A criatividade é o limite. Existem várias formas de se tornar património que foi construído para não ser acessível (é o caso concreto) em acessível. O que não é opção é destruir o autêntico e original em nome da acessibilidade. As pessoas com limitações, incapacidades ou diversos tipos de deficiência não querem isso! Há formas de criar soluções, e a RHLT tem sido exemplar nessa matéria com as obras de requalificação efetuadas, com os formatos alternativos, com materiais de apoio. Pode ainda investir-se em ajudas técnicas, como por exemplo, cadeiras de rodas todo-o-terreno, cadeiras Joëllete, com visitas virtuais, em realidade aumentada, de locais mais inacessíveis, com maquetes e com réplicas de armamento, entre tantas soluções. Fundamental será sempre um atendimento inclusivo, perguntando às pessoas como podem melhorar, e estar-se aberto a essa melhoria contínua e em rede com os diversos parceiros.
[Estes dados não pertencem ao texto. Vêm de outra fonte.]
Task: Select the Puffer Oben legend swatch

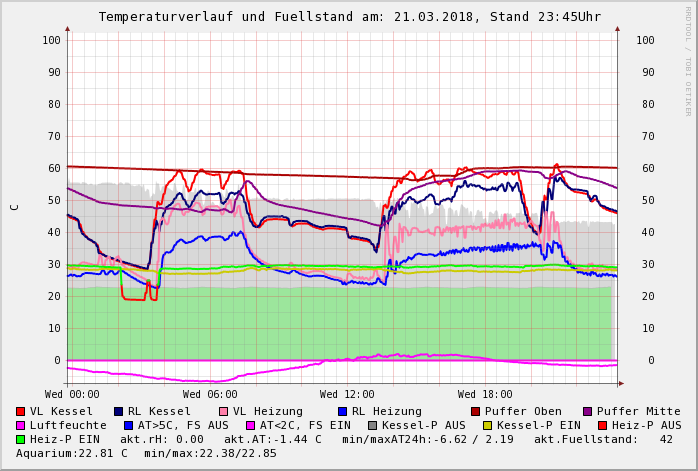Action: pos(475,411)
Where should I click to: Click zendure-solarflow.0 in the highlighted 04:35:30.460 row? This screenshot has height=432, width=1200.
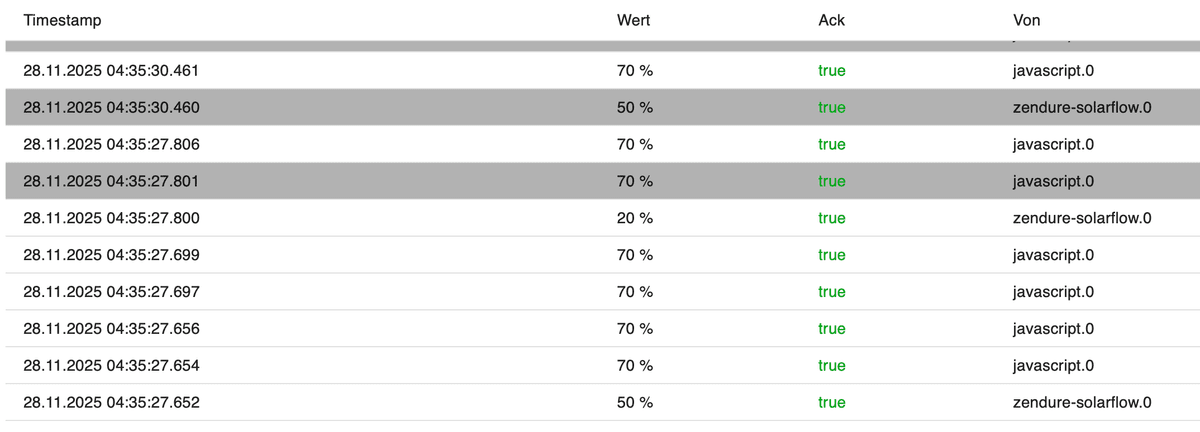click(x=1081, y=107)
Melhorar a acessibilidade da informação turística, dos meios de deslocação, das infraestruturas e a preparação dos serviços de atendimento para os turistas com todo o tipo de necessidades, é para a RHLT uma aposta fundamental. Que modelos e boas práticas recomenda para vencermos este desafio?
A primeira grande ferramenta é a formação. Ninguém pode gostar daquilo que não conhece. Sem se ter a noção da diversidade funcional do ser humano, de como receber bem em função de incapacidades físicas, sensoriais ou cognitivas, nunca se conseguirá encontrar soluções criativas que respondam às necessidades dessas pessoas e dos seus grupos de relação. É importante entender que a pessoa com maiores vulnerabilidades será sempre a decisora do grupo/família/amigos, se uma atividade se pode e se vai ou não fazer. Quanto mais inclusiva for, quanto maior capacidade de resposta tiver, mais expectativas vai superar a esses públicos e gerar-se-á um ciclo virtuoso, onde as soluções vão surgindo e o entusiasmo de conseguir dar respostas inclusivas a cada vez mais pessoas, diferentes, será o motor da melhoria contínua.